DATA UNDER STUDY below:

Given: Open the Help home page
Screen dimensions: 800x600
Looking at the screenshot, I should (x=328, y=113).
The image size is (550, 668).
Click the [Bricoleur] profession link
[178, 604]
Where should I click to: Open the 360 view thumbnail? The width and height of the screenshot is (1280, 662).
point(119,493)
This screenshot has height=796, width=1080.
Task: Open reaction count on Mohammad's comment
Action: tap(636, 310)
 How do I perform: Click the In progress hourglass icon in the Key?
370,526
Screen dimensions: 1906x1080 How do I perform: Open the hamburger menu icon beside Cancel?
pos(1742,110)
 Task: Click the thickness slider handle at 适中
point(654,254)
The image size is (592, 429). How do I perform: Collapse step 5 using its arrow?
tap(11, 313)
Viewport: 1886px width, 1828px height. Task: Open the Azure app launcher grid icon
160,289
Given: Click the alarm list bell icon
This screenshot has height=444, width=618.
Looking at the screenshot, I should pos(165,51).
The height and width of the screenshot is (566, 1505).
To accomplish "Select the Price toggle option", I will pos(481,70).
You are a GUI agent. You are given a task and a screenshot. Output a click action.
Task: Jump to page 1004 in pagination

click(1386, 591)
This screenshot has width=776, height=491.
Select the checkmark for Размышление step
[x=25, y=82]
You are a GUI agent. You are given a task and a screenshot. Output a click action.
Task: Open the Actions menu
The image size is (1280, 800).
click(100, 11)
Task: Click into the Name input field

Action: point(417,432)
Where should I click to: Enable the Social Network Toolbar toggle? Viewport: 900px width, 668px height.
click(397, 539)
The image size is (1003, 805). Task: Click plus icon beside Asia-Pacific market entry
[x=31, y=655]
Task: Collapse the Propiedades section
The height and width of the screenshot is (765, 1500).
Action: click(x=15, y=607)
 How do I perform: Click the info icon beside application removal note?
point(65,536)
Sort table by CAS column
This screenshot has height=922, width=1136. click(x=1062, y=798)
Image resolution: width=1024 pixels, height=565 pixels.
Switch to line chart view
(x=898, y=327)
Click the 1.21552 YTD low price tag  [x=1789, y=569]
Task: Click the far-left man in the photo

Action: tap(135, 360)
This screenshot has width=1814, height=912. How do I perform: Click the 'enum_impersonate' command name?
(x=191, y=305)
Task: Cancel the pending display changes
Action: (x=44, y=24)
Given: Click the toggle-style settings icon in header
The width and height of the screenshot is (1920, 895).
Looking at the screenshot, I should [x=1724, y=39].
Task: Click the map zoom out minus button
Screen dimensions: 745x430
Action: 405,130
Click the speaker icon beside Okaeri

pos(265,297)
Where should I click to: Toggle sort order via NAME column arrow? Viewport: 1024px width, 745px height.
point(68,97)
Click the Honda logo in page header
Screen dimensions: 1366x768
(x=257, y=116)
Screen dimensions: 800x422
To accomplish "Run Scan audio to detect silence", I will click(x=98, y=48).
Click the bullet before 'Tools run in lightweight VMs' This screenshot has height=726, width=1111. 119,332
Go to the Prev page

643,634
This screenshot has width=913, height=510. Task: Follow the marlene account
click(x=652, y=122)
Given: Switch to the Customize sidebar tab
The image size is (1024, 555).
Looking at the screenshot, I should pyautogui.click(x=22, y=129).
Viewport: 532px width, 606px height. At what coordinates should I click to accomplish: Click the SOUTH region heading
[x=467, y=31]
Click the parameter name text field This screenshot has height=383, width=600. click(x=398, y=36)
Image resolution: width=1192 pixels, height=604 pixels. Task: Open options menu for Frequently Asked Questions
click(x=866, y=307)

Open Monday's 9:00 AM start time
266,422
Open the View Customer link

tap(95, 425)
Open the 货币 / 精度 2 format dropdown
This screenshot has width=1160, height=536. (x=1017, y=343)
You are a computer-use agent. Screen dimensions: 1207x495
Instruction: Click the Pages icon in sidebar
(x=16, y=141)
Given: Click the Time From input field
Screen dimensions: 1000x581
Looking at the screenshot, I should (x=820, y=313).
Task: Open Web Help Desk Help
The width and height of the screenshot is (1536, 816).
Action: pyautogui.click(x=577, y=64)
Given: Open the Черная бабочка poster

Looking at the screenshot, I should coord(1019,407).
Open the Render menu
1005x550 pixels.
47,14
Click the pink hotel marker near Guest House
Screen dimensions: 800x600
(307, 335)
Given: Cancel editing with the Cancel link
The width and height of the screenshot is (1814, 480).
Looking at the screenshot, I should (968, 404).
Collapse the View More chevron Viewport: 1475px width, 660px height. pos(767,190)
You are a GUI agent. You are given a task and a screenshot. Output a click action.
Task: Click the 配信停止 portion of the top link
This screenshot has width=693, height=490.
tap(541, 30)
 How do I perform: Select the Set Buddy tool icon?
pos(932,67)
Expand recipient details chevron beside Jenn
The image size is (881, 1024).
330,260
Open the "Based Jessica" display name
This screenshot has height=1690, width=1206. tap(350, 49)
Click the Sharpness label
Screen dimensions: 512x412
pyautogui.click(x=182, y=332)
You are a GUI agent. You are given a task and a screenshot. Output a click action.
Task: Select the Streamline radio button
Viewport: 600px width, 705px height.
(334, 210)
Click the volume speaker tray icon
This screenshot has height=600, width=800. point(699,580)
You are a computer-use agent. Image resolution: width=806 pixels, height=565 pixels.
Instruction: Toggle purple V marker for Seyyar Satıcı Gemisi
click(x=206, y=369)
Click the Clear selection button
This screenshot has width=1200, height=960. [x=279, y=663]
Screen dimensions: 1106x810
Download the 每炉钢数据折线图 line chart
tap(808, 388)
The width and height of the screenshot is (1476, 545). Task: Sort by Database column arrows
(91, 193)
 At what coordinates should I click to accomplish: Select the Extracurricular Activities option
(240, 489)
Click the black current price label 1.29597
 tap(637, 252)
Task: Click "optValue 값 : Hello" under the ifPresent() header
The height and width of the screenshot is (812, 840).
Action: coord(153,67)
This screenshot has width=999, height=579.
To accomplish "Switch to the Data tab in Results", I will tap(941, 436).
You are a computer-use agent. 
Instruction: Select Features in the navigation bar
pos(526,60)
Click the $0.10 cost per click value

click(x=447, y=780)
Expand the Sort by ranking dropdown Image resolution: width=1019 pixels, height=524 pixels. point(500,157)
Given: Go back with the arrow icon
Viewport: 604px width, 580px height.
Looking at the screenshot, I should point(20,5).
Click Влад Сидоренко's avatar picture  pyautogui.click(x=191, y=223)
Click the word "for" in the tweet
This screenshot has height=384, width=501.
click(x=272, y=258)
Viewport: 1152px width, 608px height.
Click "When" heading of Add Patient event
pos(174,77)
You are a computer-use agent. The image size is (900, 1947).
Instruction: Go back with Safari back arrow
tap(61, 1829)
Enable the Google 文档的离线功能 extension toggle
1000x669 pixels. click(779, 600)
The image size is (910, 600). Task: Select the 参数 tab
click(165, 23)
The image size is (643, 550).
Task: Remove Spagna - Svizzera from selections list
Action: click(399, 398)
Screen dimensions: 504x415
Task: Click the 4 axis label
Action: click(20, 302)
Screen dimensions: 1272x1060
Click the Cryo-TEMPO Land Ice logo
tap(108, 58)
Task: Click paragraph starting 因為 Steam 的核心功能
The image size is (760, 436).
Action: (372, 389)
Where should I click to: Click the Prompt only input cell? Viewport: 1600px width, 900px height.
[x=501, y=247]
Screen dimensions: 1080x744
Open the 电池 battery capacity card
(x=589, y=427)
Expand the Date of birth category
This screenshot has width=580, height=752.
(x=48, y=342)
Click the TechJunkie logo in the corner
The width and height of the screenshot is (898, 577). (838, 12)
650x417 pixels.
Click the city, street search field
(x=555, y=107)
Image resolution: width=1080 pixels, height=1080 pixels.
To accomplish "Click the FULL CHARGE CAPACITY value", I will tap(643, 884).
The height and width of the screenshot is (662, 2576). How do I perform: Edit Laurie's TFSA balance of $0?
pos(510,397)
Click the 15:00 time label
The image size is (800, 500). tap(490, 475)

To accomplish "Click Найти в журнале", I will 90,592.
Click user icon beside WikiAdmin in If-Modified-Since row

End of DATA UNDER STUDY.

> PROBLEM REQUIREMENTS
The required output is each line of the entries that contains the word "will".

> RESPONSE BELOW
To accomplish "Select the Price toggle option", I will pos(481,70).
To accomplish "Run Scan audio to detect silence", I will click(x=98, y=48).
To accomplish "Switch to the Data tab in Results", I will tap(941, 436).
To accomplish "Click the FULL CHARGE CAPACITY value", I will tap(643, 884).
To accomplish "Click Найти в журнале", I will 90,592.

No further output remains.